BEGIN

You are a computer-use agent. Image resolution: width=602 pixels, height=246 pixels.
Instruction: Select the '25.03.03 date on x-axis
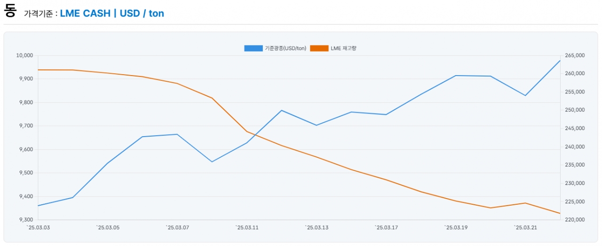click(38, 228)
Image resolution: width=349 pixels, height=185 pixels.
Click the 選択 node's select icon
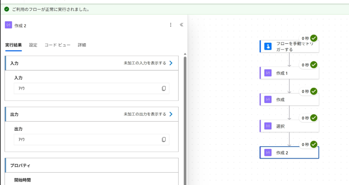pyautogui.click(x=268, y=126)
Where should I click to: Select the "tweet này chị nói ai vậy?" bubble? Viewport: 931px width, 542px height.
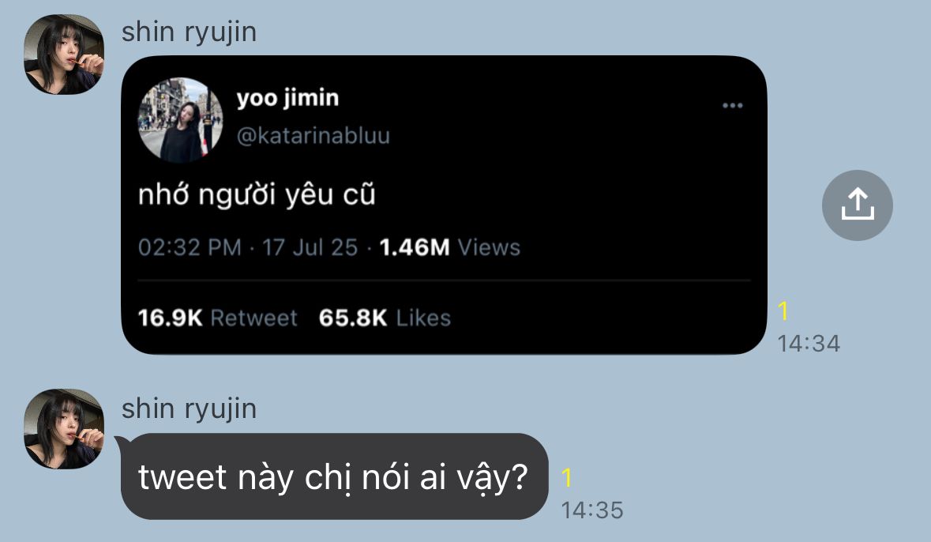pos(334,476)
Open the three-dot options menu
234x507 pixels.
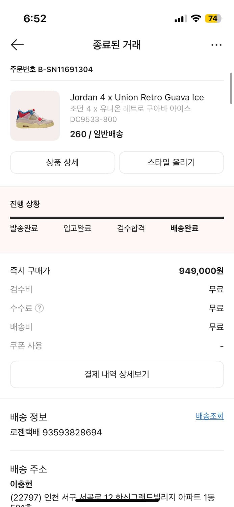point(216,45)
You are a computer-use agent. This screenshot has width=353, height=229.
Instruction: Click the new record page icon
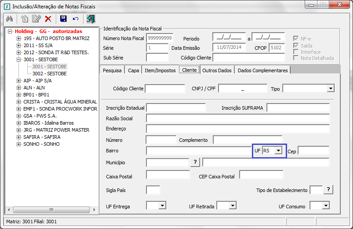(x=25, y=18)
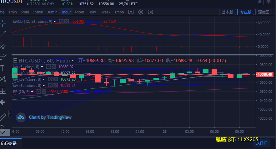The height and width of the screenshot is (149, 276).
Task: Click the back arrow in left toolbar
Action: pyautogui.click(x=3, y=102)
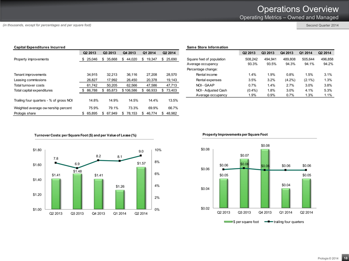Screen dimensions: 349x261
Task: Click the green '$ per square foot' legend swatch
Action: pyautogui.click(x=228, y=222)
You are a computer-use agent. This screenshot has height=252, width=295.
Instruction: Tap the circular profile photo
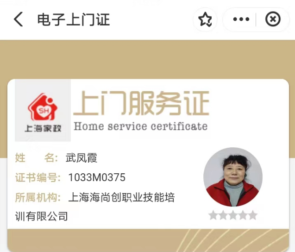coord(233,177)
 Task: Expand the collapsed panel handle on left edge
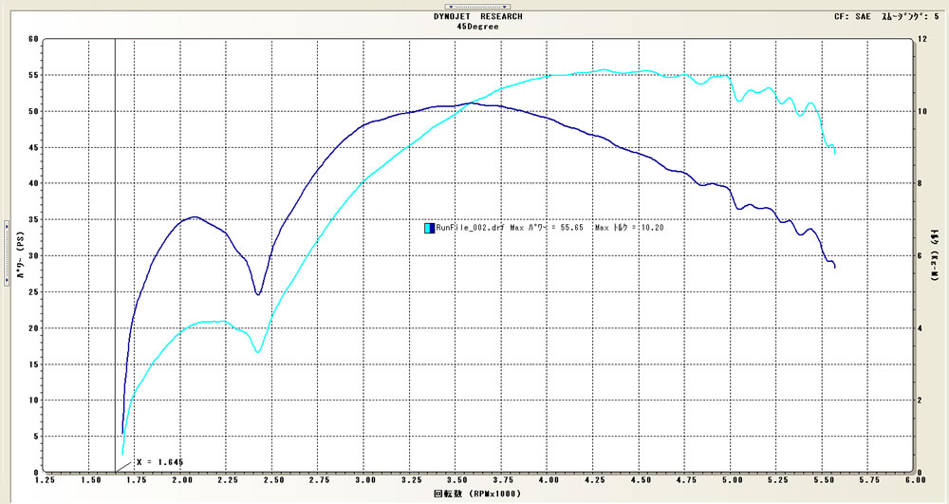[4, 253]
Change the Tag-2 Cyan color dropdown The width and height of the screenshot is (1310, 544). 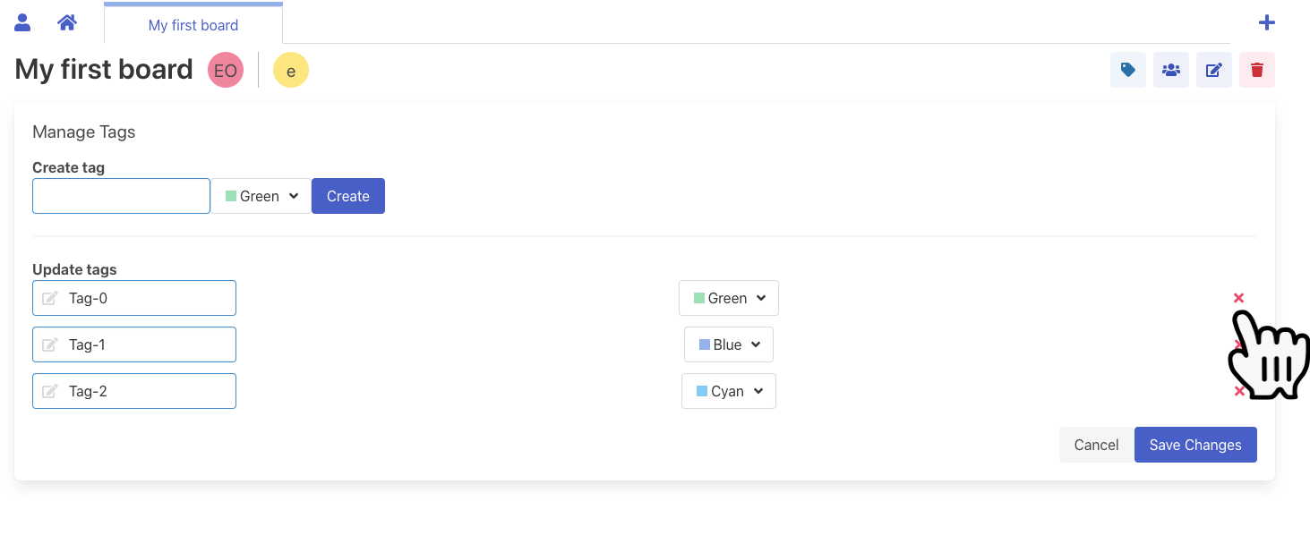[x=728, y=391]
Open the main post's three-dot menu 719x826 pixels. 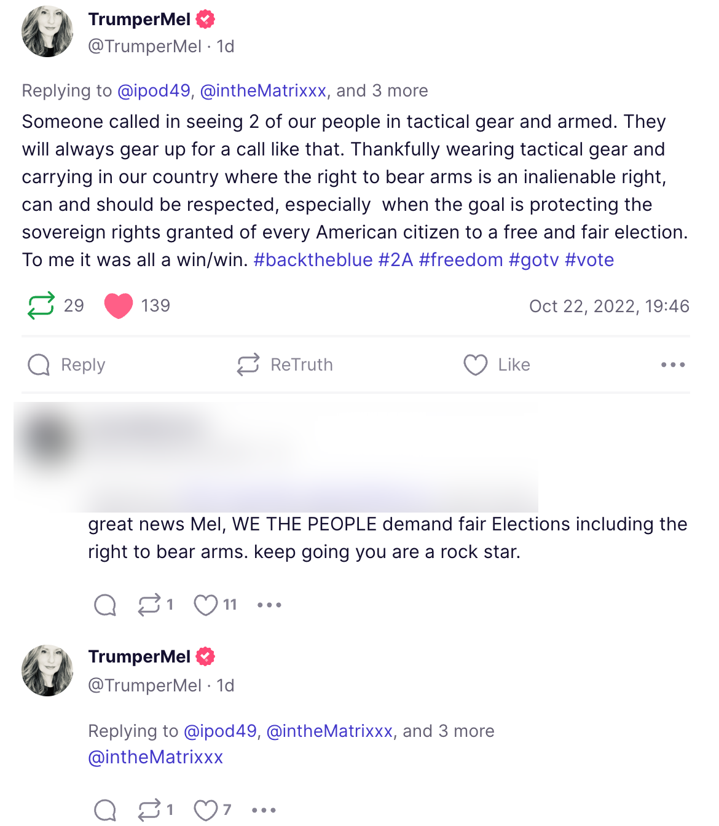[x=673, y=364]
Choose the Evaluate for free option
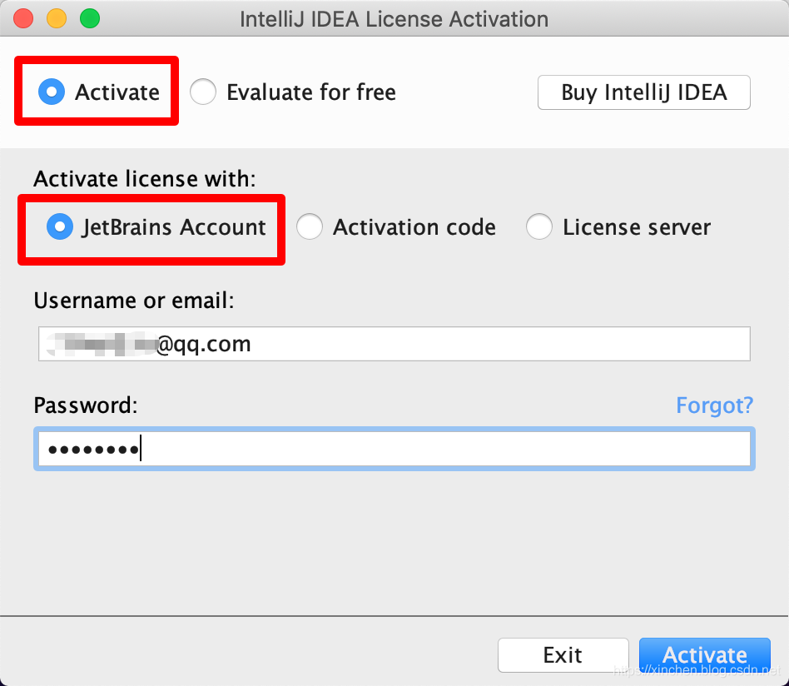Viewport: 789px width, 686px height. coord(202,92)
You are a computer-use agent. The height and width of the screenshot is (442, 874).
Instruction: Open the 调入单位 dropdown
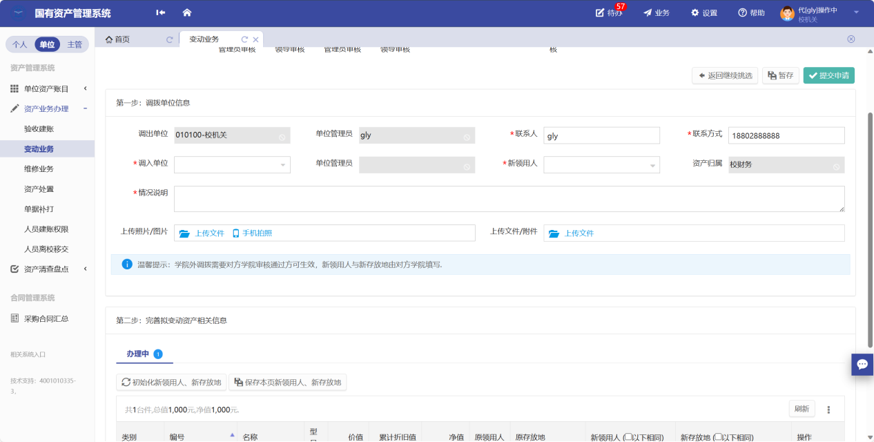pos(232,164)
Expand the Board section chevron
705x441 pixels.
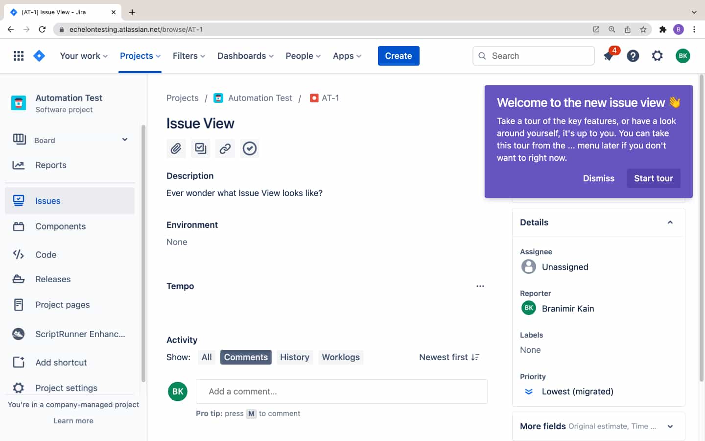pos(125,140)
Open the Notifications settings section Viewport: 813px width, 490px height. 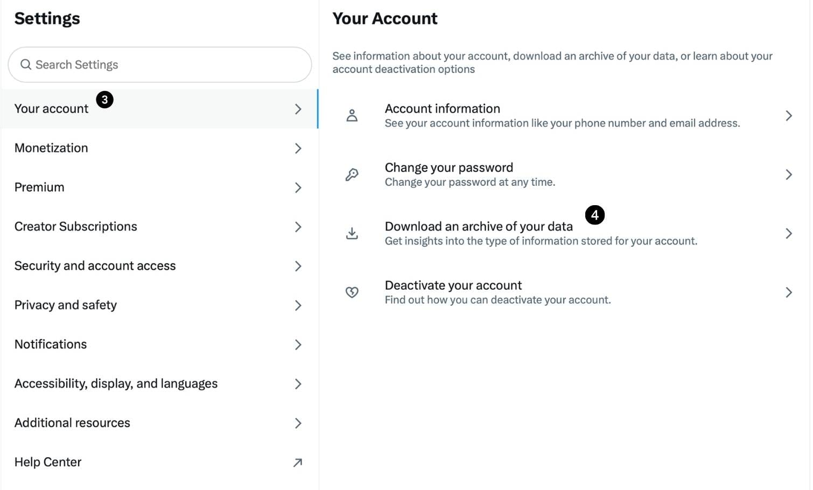pos(51,345)
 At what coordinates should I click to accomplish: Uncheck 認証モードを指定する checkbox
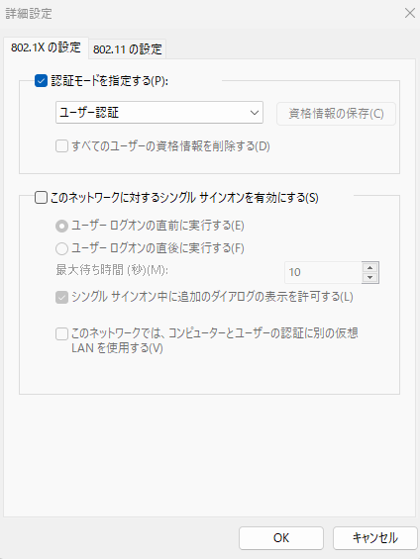(41, 80)
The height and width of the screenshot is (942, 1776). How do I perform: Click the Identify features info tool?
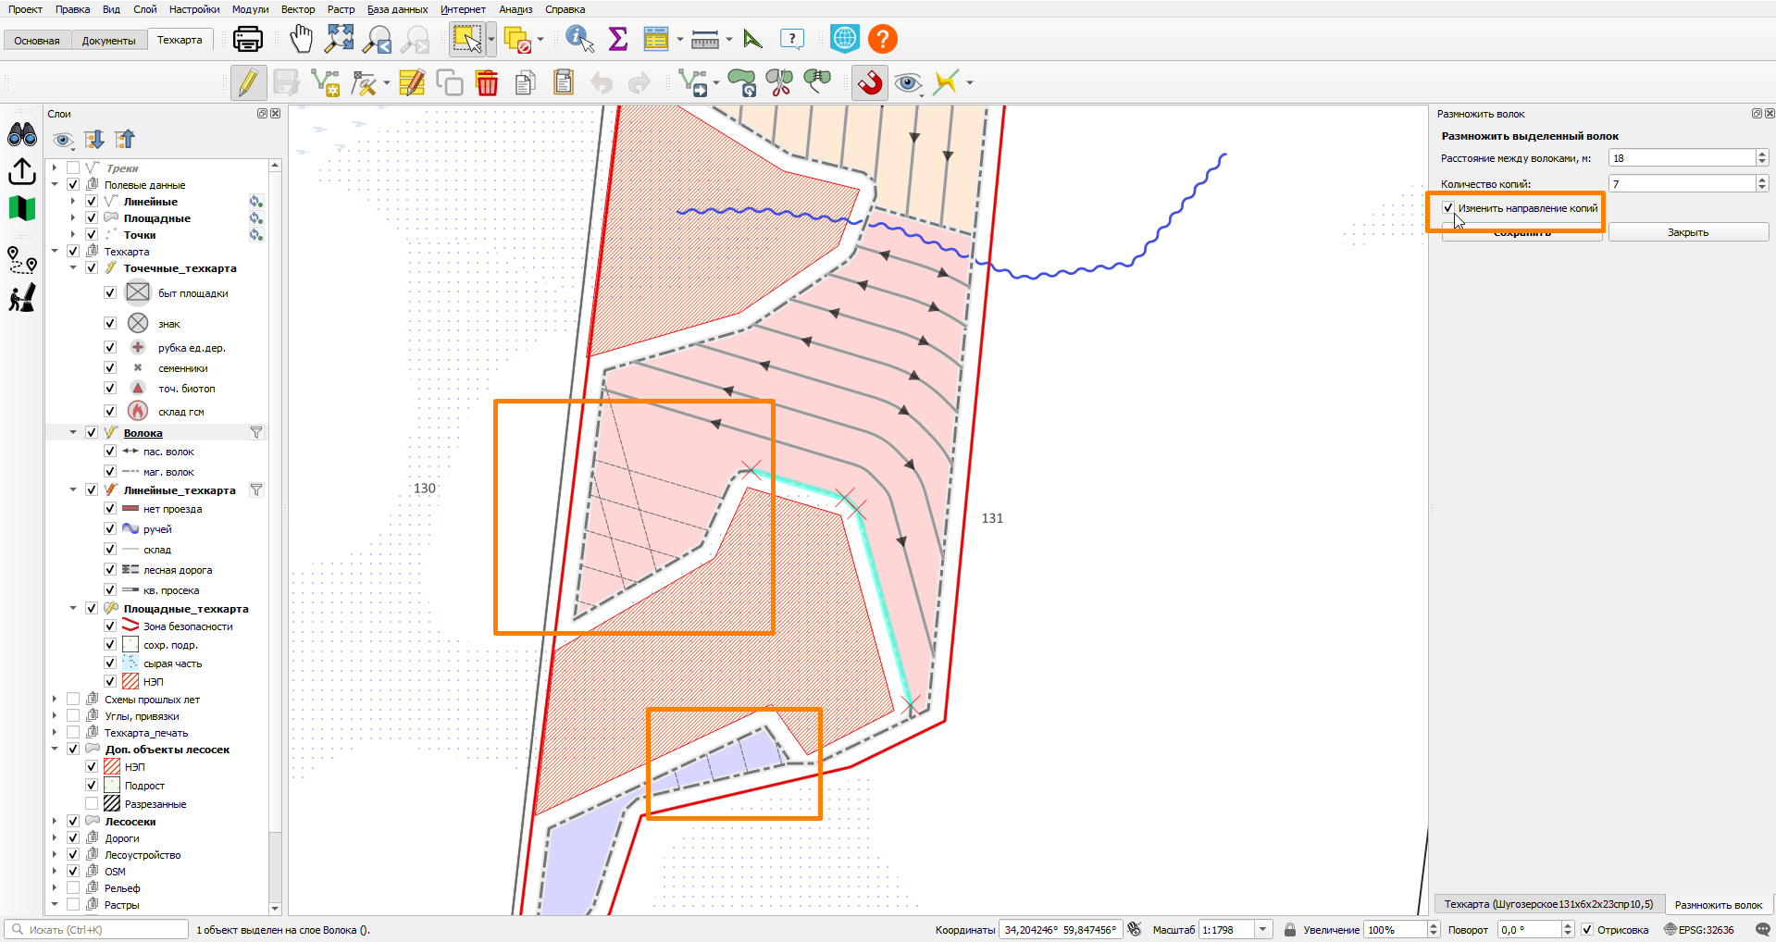[x=579, y=39]
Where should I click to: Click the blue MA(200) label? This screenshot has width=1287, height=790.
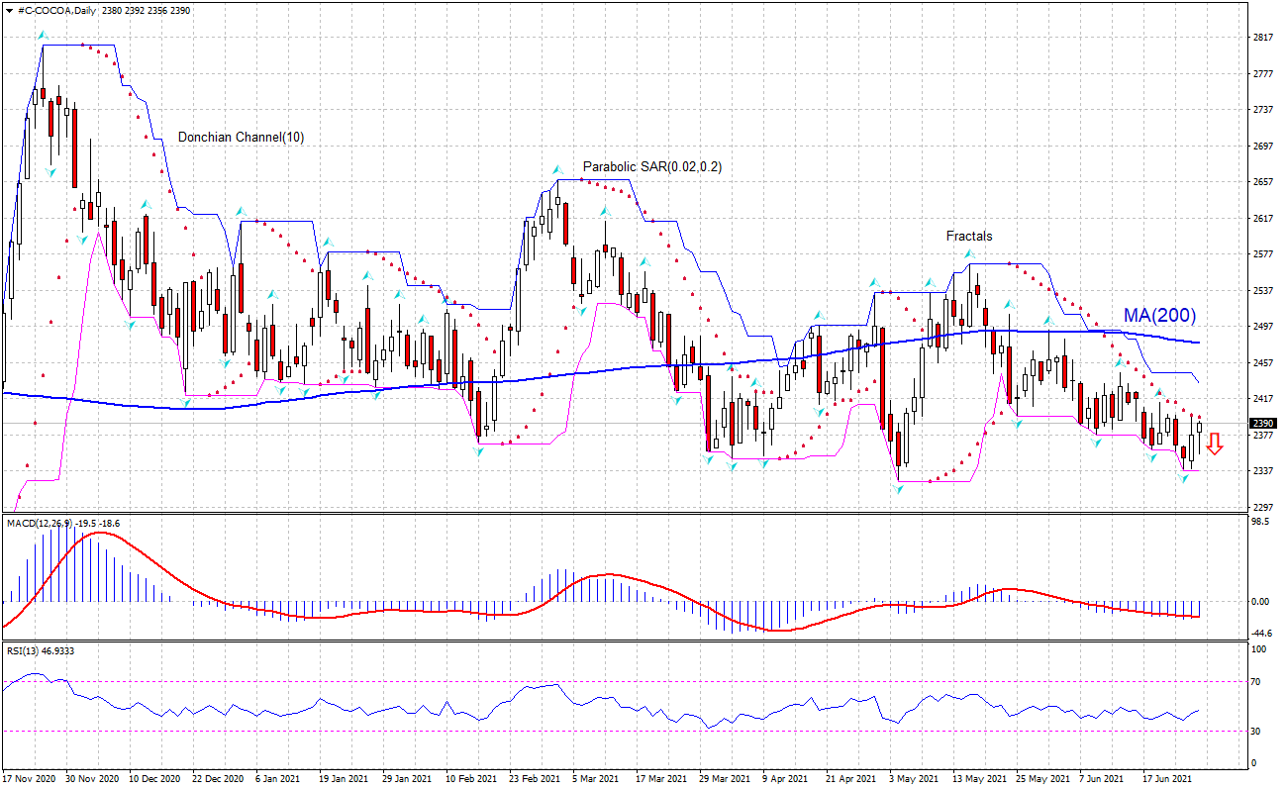[x=1159, y=316]
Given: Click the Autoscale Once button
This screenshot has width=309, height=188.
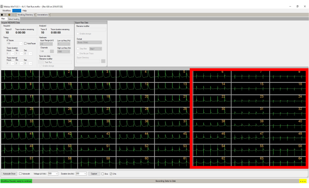Looking at the screenshot, I should point(9,174).
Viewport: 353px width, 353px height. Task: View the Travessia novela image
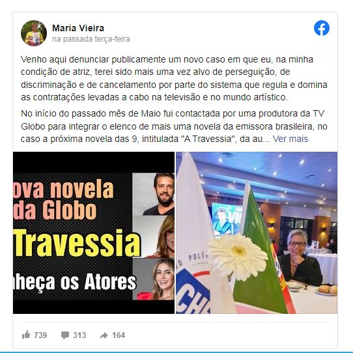[x=94, y=233]
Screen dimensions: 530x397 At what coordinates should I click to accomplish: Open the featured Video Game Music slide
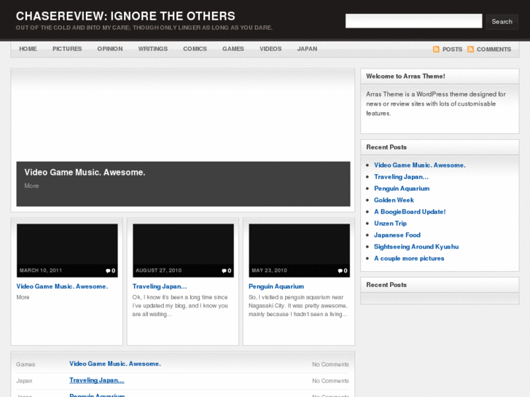tap(85, 173)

END

- _WHAT IS EXPECTED_
Leave the pictures out and retype only the lines from the line with "Viewport: 353px width, 353px" through the final line of the material, both ends included, word for word.

- _RESULT OF THIS TASK_
Viewport: 353px width, 353px height. Task: View the Travessia novela image
[x=94, y=233]
Screen dimensions: 530x397 At what coordinates should I click to accomplish: Open the featured Video Game Music slide
tap(85, 173)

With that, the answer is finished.